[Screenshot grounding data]
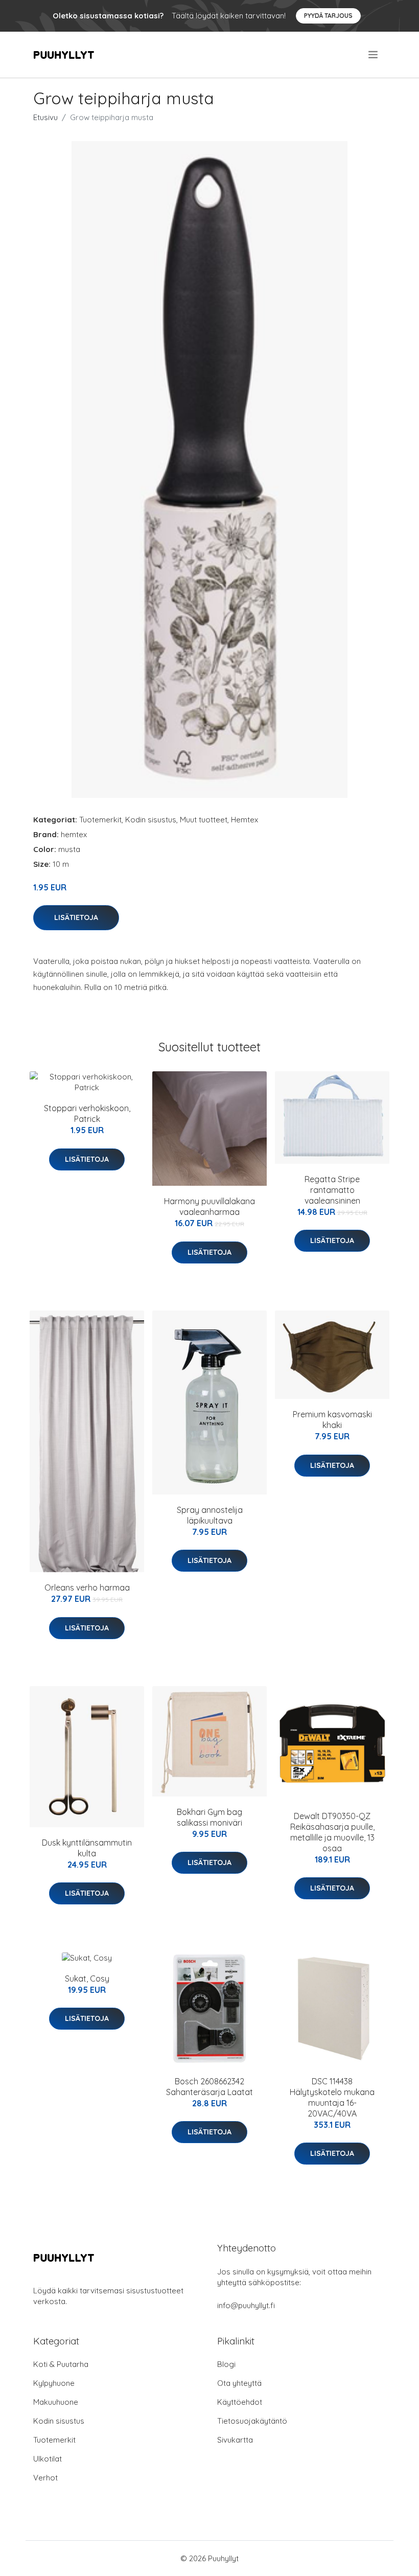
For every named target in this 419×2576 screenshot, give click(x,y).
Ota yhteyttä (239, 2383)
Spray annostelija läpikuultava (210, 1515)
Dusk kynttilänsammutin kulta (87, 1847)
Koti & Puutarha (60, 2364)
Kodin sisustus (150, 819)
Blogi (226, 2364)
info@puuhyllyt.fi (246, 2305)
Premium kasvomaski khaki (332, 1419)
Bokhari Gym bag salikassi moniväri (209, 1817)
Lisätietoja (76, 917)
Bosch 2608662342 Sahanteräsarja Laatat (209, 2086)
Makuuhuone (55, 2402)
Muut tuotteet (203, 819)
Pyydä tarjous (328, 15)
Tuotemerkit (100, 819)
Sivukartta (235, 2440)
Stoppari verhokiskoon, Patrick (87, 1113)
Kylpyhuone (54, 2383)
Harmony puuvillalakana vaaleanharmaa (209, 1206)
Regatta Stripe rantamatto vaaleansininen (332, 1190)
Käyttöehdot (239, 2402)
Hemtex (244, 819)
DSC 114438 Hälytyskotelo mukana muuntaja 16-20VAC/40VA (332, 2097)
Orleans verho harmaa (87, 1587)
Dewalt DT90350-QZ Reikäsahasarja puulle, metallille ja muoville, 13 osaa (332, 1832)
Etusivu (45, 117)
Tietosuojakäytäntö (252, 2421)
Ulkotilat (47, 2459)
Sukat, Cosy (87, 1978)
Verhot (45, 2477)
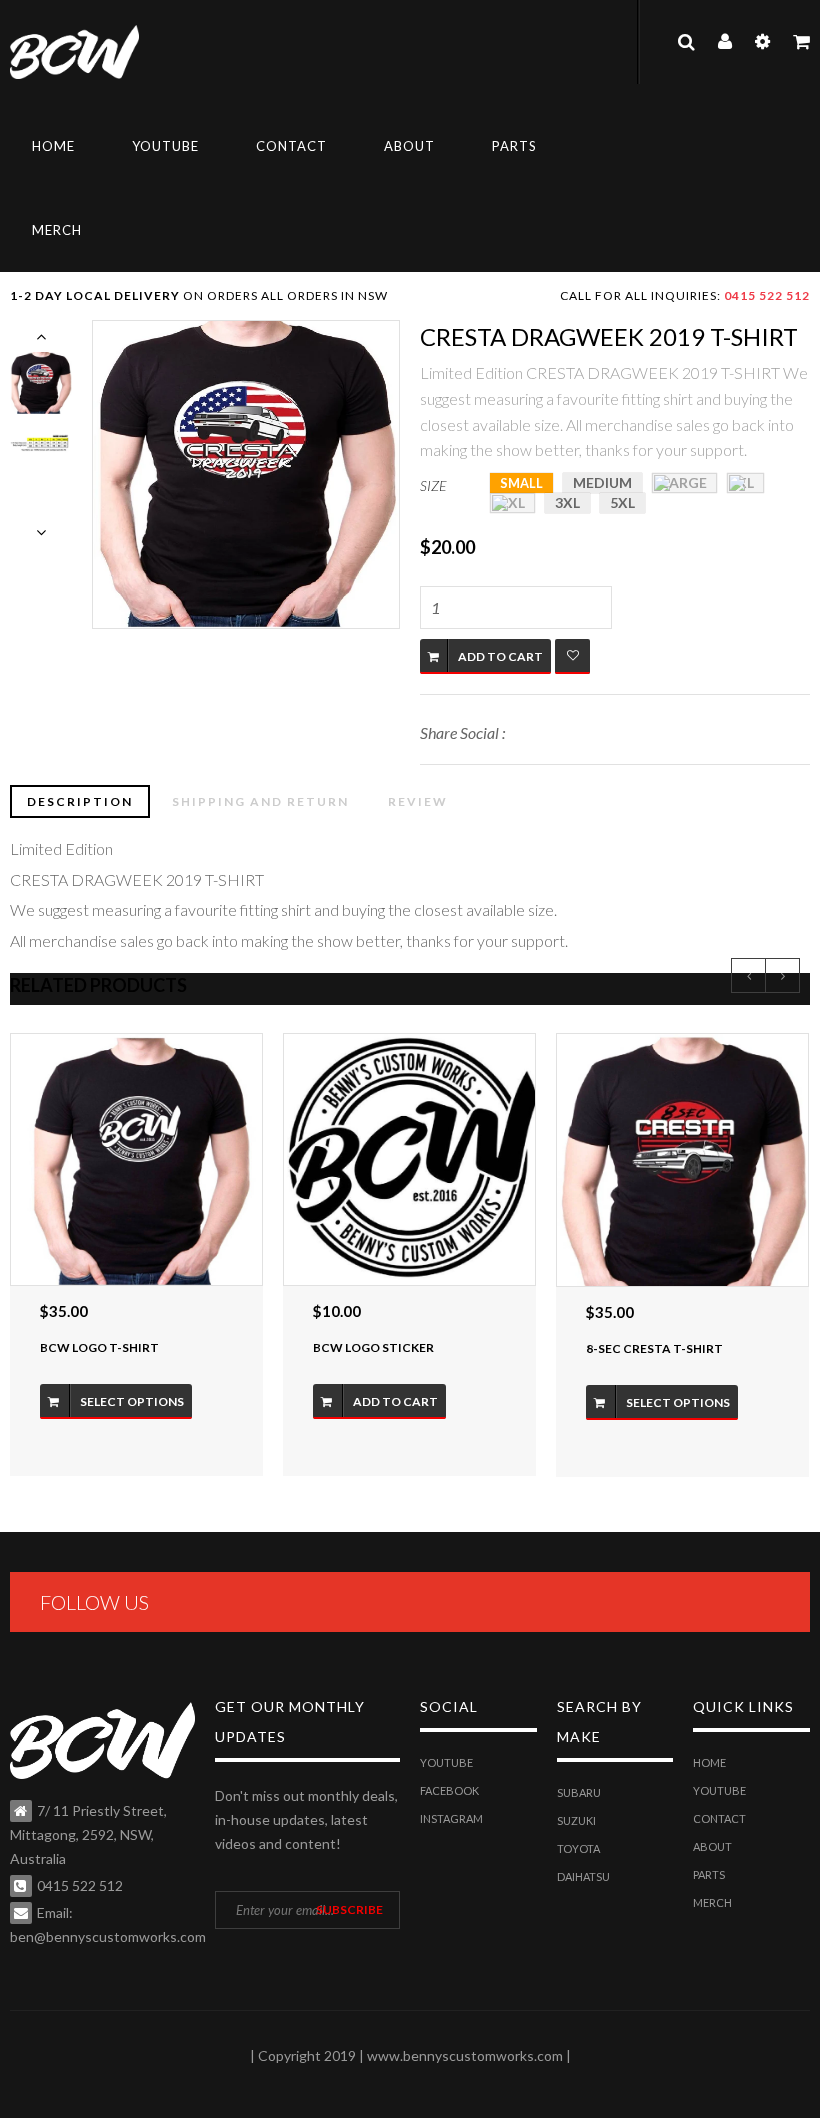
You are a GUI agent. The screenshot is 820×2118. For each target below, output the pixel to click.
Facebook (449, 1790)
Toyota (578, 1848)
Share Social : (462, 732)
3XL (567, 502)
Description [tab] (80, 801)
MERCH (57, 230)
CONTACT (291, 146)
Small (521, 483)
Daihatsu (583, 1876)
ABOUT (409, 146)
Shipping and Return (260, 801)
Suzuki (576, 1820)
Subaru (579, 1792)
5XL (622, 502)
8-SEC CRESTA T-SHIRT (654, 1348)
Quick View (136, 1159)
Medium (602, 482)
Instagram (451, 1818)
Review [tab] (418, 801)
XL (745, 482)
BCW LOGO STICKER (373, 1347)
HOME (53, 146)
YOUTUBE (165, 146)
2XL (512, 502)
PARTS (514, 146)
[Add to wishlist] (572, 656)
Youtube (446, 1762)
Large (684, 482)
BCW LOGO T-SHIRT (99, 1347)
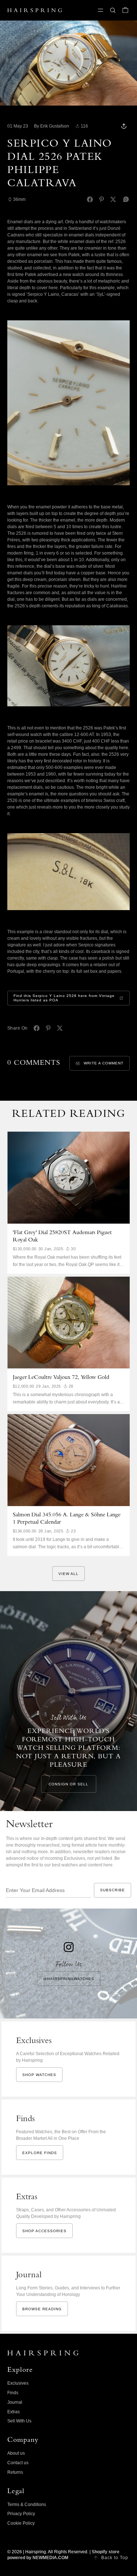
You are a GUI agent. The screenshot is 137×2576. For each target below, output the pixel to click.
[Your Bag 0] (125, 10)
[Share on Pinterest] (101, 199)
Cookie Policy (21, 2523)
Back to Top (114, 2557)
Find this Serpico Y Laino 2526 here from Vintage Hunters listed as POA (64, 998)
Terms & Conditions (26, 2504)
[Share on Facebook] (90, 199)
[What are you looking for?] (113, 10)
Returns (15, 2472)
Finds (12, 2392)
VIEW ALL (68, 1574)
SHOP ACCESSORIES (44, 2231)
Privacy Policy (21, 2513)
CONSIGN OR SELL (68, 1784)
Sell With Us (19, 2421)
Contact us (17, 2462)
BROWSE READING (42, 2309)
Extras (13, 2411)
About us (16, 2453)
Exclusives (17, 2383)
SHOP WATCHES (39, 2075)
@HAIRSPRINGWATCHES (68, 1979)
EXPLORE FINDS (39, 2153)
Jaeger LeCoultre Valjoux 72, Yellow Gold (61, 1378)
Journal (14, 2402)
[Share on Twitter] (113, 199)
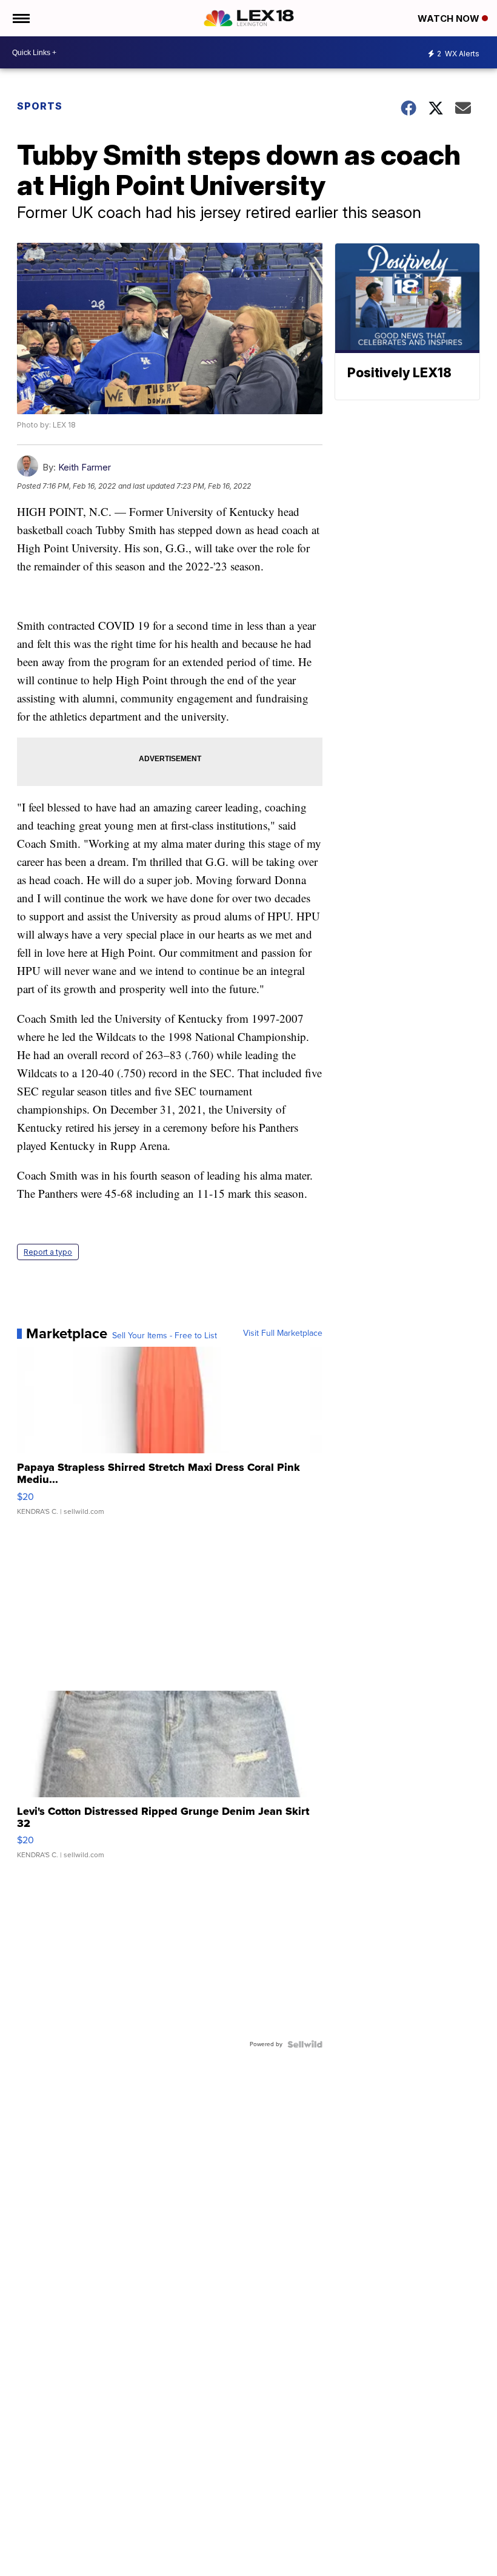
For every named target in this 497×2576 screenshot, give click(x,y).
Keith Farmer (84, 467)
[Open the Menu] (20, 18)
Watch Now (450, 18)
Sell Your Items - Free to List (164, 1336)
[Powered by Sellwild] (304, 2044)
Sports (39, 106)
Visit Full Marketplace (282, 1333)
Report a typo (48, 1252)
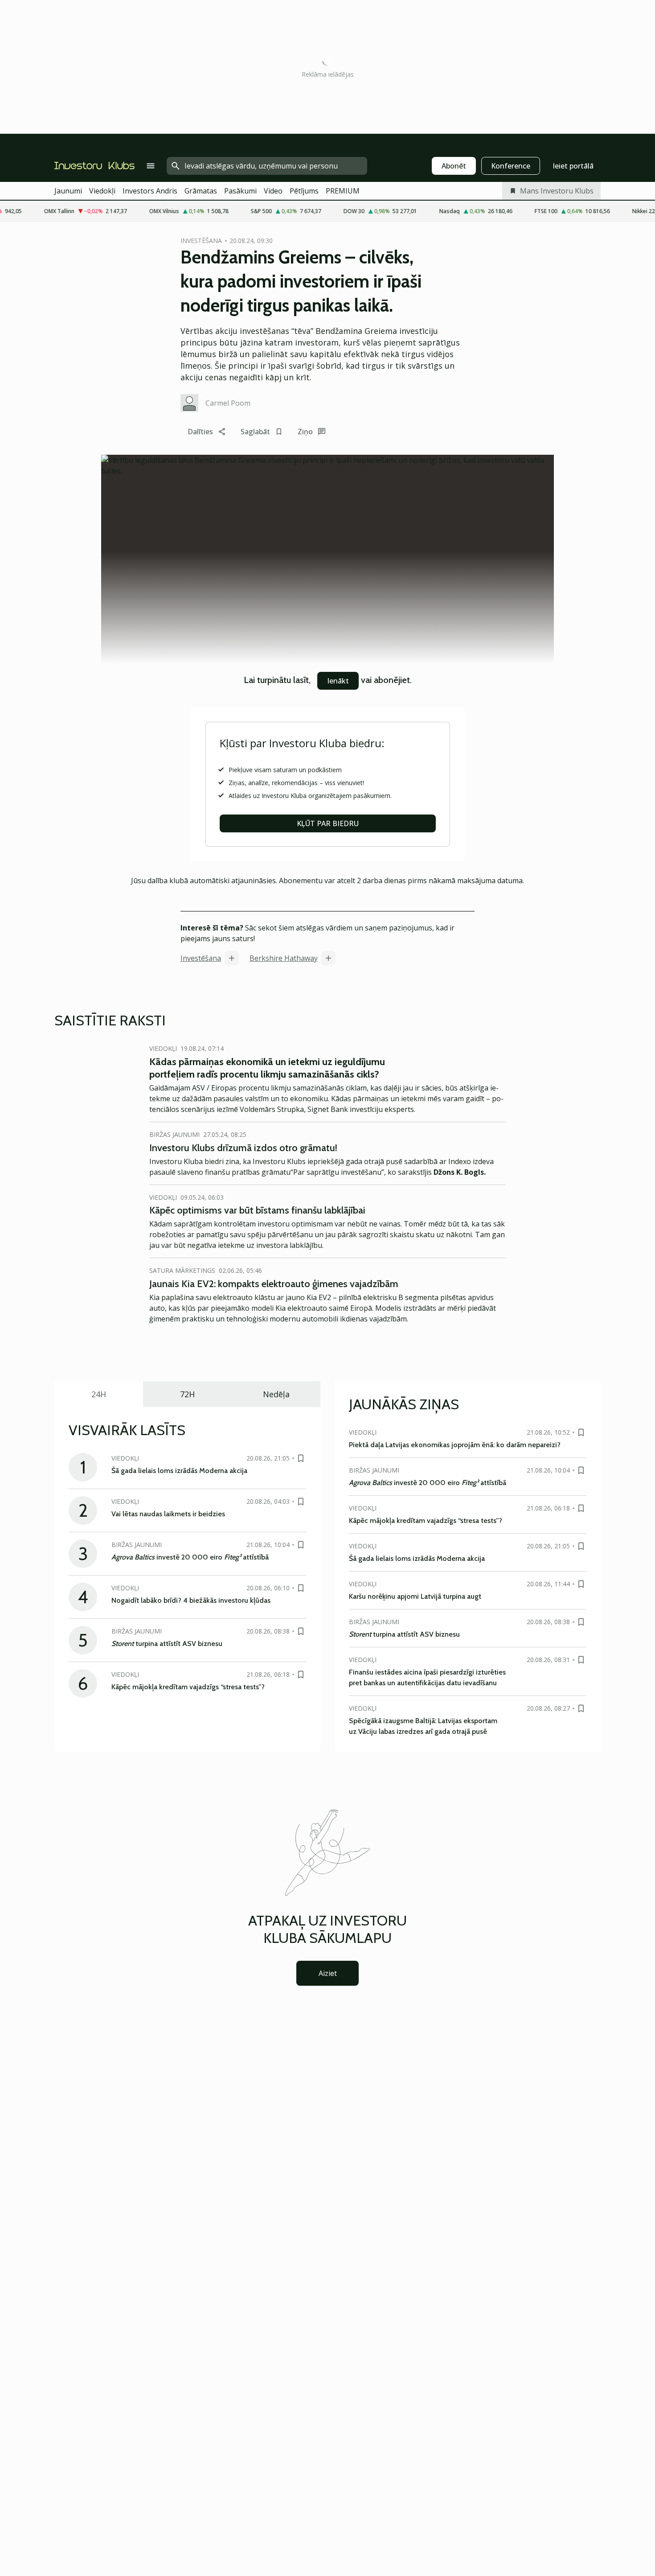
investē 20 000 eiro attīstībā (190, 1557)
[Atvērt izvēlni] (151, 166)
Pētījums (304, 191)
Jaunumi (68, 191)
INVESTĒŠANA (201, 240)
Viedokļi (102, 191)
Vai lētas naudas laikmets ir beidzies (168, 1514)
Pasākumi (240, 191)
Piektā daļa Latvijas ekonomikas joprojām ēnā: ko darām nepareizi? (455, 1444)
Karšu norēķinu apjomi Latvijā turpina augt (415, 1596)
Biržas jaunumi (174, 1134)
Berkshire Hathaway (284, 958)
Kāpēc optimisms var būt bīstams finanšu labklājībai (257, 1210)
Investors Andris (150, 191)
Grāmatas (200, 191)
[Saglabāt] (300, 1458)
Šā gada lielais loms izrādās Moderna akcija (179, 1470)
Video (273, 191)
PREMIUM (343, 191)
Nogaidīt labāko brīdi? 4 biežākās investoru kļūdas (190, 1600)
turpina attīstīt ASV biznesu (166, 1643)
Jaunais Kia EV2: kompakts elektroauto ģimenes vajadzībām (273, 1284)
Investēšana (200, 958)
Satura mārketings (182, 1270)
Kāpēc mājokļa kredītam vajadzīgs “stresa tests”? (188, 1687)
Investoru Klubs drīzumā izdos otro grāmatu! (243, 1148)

• [Goal of the exercise]: The data above must be copied exactly. Leave out the pictures.

• [Response area]:
For every named target in this 419×2576 screenshot, give click(x,y).
Ota yhteyttä (239, 2383)
Spray annostelija läpikuultava (210, 1515)
Dusk kynttilänsammutin kulta (87, 1847)
Koti & Puutarha (60, 2364)
Kodin sisustus (150, 819)
Blogi (226, 2364)
info@puuhyllyt.fi (246, 2305)
Premium kasvomaski khaki (332, 1419)
Bokhari Gym bag salikassi moniväri (209, 1817)
Lisätietoja (76, 917)
Bosch 2608662342 Sahanteräsarja Laatat (209, 2086)
Makuuhuone (55, 2402)
Muut tuotteet (203, 819)
Pyydä tarjous (328, 15)
Tuotemerkit (100, 819)
Sivukartta (235, 2440)
Stoppari verhokiskoon, Patrick (87, 1113)
Kylpyhuone (54, 2383)
Harmony puuvillalakana vaaleanharmaa (209, 1206)
Regatta Stripe rantamatto vaaleansininen (332, 1190)
Käyttöehdot (239, 2402)
Hemtex (244, 819)
DSC 114438 Hälytyskotelo mukana muuntaja 16-20VAC/40VA (332, 2097)
Orleans verho harmaa (87, 1587)
Dewalt DT90350-QZ Reikäsahasarja puulle, metallille ja muoville, 13 osaa (332, 1832)
Etusivu (45, 117)
Tietosuojakäytäntö (252, 2421)
Ulkotilat (47, 2459)
Sukat, Cosy (87, 1978)
Verhot (45, 2477)
You are a GUI agent. The screenshot is 820×2118. For each target below, output the pixel to click.
Facebook (449, 1790)
Toyota (578, 1848)
Share Social : (462, 732)
3XL (567, 502)
Description [tab] (80, 801)
MERCH (57, 230)
CONTACT (291, 146)
Small (521, 483)
Daihatsu (583, 1876)
ABOUT (409, 146)
Shipping and Return (260, 801)
Suzuki (576, 1820)
Subaru (579, 1792)
5XL (622, 502)
8-SEC CRESTA T-SHIRT (654, 1348)
Quick View (136, 1159)
Medium (602, 482)
Instagram (451, 1818)
Review [tab] (418, 801)
XL (745, 482)
BCW LOGO STICKER (373, 1347)
HOME (53, 146)
YOUTUBE (165, 146)
2XL (512, 502)
PARTS (514, 146)
[Add to wishlist] (572, 656)
Youtube (446, 1762)
Large (684, 482)
BCW LOGO T-SHIRT (99, 1347)
You are a GUI agent. The screenshot is 137×2576. For each target below, output the pixel to click.
[Your Bag 0] (125, 10)
[Share on Pinterest] (101, 199)
Cookie Policy (21, 2523)
Back to Top (114, 2557)
Find this Serpico Y Laino 2526 here from Vintage Hunters listed as POA (64, 998)
Terms & Conditions (26, 2504)
[Share on Facebook] (90, 199)
[What are you looking for?] (113, 10)
Returns (15, 2472)
Finds (12, 2392)
VIEW ALL (68, 1574)
SHOP ACCESSORIES (44, 2231)
Privacy Policy (21, 2513)
CONSIGN OR SELL (68, 1784)
Sell With Us (19, 2421)
Contact us (17, 2462)
BROWSE READING (42, 2309)
Extras (13, 2411)
About us (16, 2453)
Exclusives (17, 2383)
SHOP WATCHES (39, 2075)
@HAIRSPRINGWATCHES (68, 1979)
EXPLORE FINDS (39, 2153)
Jaeger LeCoultre Valjoux 72, Yellow Gold (61, 1378)
Journal (14, 2402)
[Share on Twitter] (113, 199)
For every named target in this 497×2576 screenshot, give click(x,y).
Keith Farmer (84, 467)
[Open the Menu] (20, 18)
Watch Now (450, 18)
Sell Your Items - Free to List (164, 1336)
[Powered by Sellwild] (304, 2044)
Sports (39, 106)
Visit Full Marketplace (282, 1333)
Report a typo (48, 1252)
investē 20 000 eiro attīstībā (190, 1557)
[Atvērt izvēlni] (151, 166)
Pētījums (304, 191)
Jaunumi (68, 191)
INVESTĒŠANA (201, 240)
Viedokļi (102, 191)
Vai lētas naudas laikmets ir beidzies (168, 1514)
Pasākumi (240, 191)
Piektā daļa Latvijas ekonomikas joprojām ēnā: ko darām nepareizi? (455, 1444)
Karšu norēķinu apjomi Latvijā turpina augt (415, 1596)
Biržas jaunumi (174, 1134)
Berkshire Hathaway (284, 958)
Kāpēc optimisms var būt bīstams finanšu labklājībai (257, 1210)
Investors Andris (150, 191)
Grāmatas (200, 191)
[Saglabāt] (300, 1458)
Šā gada lielais loms izrādās Moderna akcija (179, 1470)
Video (273, 191)
PREMIUM (343, 191)
Nogaidīt labāko brīdi? 4 biežākās investoru kļūdas (190, 1600)
turpina attīstīt ASV biznesu (166, 1643)
Jaunais Kia EV2: kompakts elektroauto ģimenes vajadzībām (273, 1284)
Investēšana (200, 958)
Satura mārketings (182, 1270)
Kāpēc mājokļa kredītam vajadzīgs “stresa tests”? (188, 1687)
Investoru Klubs drīzumā izdos otro grāmatu! (243, 1148)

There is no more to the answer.